Opener "Bust Out" begins with a blast of trumpets and Spaghetti Western guitar, like a sonic inverted-exclamation mark at the start of the record. A nod to the Rock En Espanol of bands like Los Fabulosos Cadillacs, the tune explores what Perry sees as an important strand of pop music's future tapestry.
"My prediction is that in 30 years, American pop will owe a huge debt to world sensibilities", he says, "these I wanted to explore and potentially boil down to some fundamental building blocks that might lead toward a new, more international style."
"Roseanne" frames Leonard Cohen-esque lyrics in flamenco guitar and percussion sounded by real dancing feet, altogether a lovely and dark meditation on the sway of sex and its proximity to dissolution and death.
Despite its mélange of styles, "Susquehanna" is lyrically perhaps the band's most cohesive.

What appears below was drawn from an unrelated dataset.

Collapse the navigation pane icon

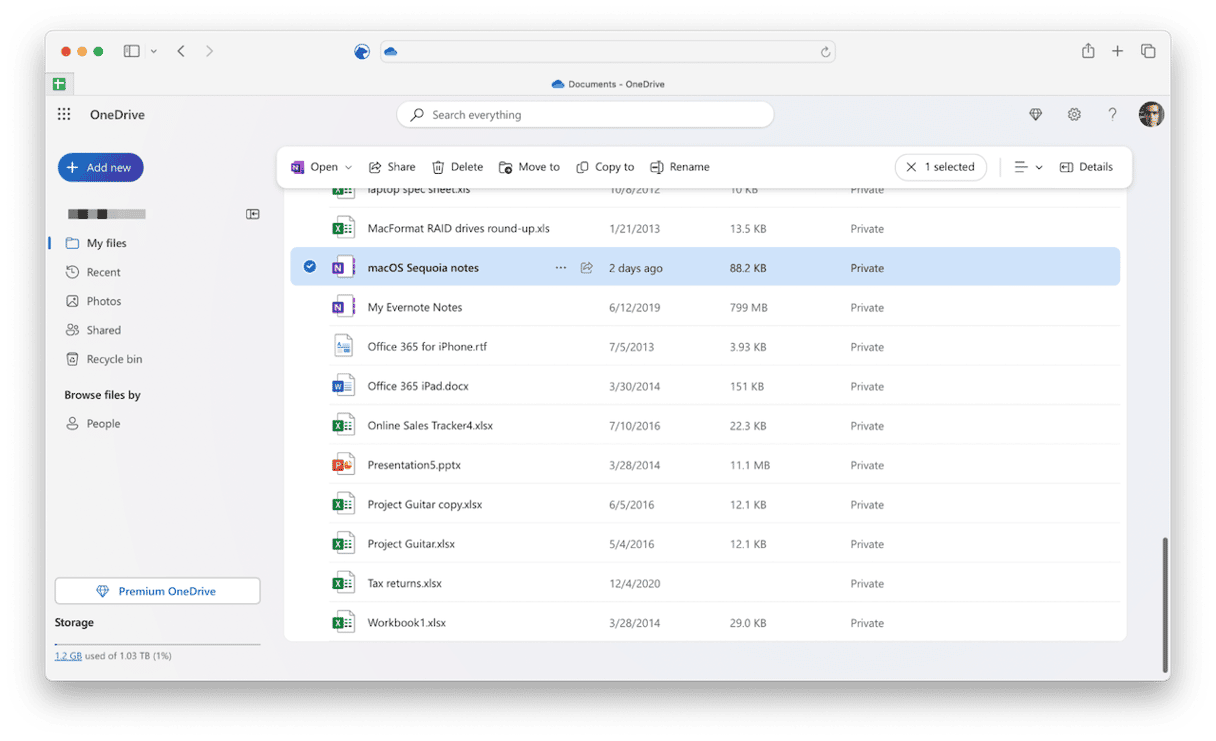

"I guess I hoped for each song as a chapter in a modernist novel," Perry says of the record, "like James Joyce's, `Ulysses,' where the literary style/genre that each chapter is written in is radically different. So a pop album, disjointed and maybe even jarring, in style and structure, but thematically coherent".
Following the release of "Susquehanna," the Cherry Poppin' Daddies will be hitting the road throughout the summer and fall, and into winter, reminding fans that they're alive and well. And "Susquehanna" proves they're as entertaining, thoughtful and energetic as ever.